> ENTRIES SHOWN
■ ■ ■ ■ ■ ■ ■

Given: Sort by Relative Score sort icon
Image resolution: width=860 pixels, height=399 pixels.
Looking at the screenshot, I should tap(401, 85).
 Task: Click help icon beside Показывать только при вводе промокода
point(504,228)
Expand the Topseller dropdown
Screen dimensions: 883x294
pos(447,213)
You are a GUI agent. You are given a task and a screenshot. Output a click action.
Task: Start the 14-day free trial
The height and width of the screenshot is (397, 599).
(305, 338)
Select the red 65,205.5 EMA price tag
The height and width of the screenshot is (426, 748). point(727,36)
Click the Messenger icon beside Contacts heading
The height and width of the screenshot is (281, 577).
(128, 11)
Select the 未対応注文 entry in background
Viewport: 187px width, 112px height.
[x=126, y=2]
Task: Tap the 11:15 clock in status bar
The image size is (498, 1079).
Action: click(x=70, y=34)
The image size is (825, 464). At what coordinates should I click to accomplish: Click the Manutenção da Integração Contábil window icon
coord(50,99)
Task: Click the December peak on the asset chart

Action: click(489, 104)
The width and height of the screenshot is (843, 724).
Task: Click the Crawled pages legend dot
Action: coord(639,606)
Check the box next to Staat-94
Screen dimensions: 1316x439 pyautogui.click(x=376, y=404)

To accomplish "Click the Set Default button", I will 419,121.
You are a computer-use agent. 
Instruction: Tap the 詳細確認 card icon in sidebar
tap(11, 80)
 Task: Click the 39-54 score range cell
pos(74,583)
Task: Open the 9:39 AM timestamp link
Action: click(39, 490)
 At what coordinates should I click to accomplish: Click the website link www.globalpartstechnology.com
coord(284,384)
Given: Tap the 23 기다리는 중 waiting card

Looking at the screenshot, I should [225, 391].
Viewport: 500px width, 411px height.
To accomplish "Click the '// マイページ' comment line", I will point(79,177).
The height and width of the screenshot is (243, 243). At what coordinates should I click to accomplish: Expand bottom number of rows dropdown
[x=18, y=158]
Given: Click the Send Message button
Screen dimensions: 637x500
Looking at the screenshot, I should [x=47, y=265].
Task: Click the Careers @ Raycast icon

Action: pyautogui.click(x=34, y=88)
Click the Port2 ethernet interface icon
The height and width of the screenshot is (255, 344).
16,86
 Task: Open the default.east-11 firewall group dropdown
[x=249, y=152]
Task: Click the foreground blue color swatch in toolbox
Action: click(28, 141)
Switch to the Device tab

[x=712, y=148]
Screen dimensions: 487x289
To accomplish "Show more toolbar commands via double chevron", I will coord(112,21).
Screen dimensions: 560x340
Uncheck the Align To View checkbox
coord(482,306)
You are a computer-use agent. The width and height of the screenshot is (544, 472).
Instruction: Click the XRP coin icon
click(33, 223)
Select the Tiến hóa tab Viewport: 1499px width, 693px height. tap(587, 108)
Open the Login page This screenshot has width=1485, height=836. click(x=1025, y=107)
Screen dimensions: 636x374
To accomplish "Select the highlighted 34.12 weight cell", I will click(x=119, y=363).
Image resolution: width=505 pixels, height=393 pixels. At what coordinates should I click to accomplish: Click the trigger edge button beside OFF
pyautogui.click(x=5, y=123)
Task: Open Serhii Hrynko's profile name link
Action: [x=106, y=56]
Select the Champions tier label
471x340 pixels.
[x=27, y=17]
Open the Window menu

■ ■ ■ ■ ■ ■ ■

> ACTIVITY
With nothing left out, copy every record exactly.

> TASK RESPONSE
Given: Sort by Relative Score sort icon
Image resolution: width=860 pixels, height=399 pixels.
Looking at the screenshot, I should tap(401, 85).
 Task: Click help icon beside Показывать только при вводе промокода
point(504,228)
Expand the Topseller dropdown
Screen dimensions: 883x294
pos(447,213)
You are a GUI agent. You are given a task and a screenshot. Output a click action.
Task: Start the 14-day free trial
The height and width of the screenshot is (397, 599).
(305, 338)
Select the red 65,205.5 EMA price tag
The height and width of the screenshot is (426, 748). point(727,36)
Click the Messenger icon beside Contacts heading
The height and width of the screenshot is (281, 577).
(128, 11)
Select the 未対応注文 entry in background
Viewport: 187px width, 112px height.
[x=126, y=2]
Task: Tap the 11:15 clock in status bar
The image size is (498, 1079).
Action: click(x=70, y=34)
The image size is (825, 464). At what coordinates should I click to accomplish: Click the Manutenção da Integração Contábil window icon
coord(50,99)
Task: Click the December peak on the asset chart

Action: click(489, 104)
The width and height of the screenshot is (843, 724).
Task: Click the Crawled pages legend dot
Action: coord(639,606)
Check the box next to Staat-94
Screen dimensions: 1316x439 pyautogui.click(x=376, y=404)

To accomplish "Click the Set Default button", I will 419,121.
You are a computer-use agent. 
Instruction: Tap the 詳細確認 card icon in sidebar
tap(11, 80)
 Task: Click the 39-54 score range cell
pos(74,583)
Task: Open the 9:39 AM timestamp link
Action: click(39, 490)
 At what coordinates should I click to accomplish: Click the website link www.globalpartstechnology.com
coord(284,384)
Given: Tap the 23 기다리는 중 waiting card

Looking at the screenshot, I should [225, 391].
Viewport: 500px width, 411px height.
To accomplish "Click the '// マイページ' comment line", I will point(79,177).
The height and width of the screenshot is (243, 243). At what coordinates should I click to accomplish: Expand bottom number of rows dropdown
[x=18, y=158]
Given: Click the Send Message button
Screen dimensions: 637x500
Looking at the screenshot, I should [x=47, y=265].
Task: Click the Careers @ Raycast icon

Action: pyautogui.click(x=34, y=88)
Click the Port2 ethernet interface icon
The height and width of the screenshot is (255, 344).
16,86
 Task: Open the default.east-11 firewall group dropdown
[x=249, y=152]
Task: Click the foreground blue color swatch in toolbox
Action: click(28, 141)
Switch to the Device tab

[x=712, y=148]
Screen dimensions: 487x289
To accomplish "Show more toolbar commands via double chevron", I will coord(112,21).
Screen dimensions: 560x340
Uncheck the Align To View checkbox
coord(482,306)
You are a computer-use agent. The width and height of the screenshot is (544, 472).
Instruction: Click the XRP coin icon
click(33, 223)
Select the Tiến hóa tab Viewport: 1499px width, 693px height. tap(587, 108)
Open the Login page This screenshot has width=1485, height=836. click(x=1025, y=107)
Screen dimensions: 636x374
To accomplish "Select the highlighted 34.12 weight cell", I will click(x=119, y=363).
Image resolution: width=505 pixels, height=393 pixels. At what coordinates should I click to accomplish: Click the trigger edge button beside OFF
pyautogui.click(x=5, y=123)
Task: Open Serhii Hrynko's profile name link
Action: [x=106, y=56]
Select the Champions tier label
471x340 pixels.
[x=27, y=17]
Open the Window menu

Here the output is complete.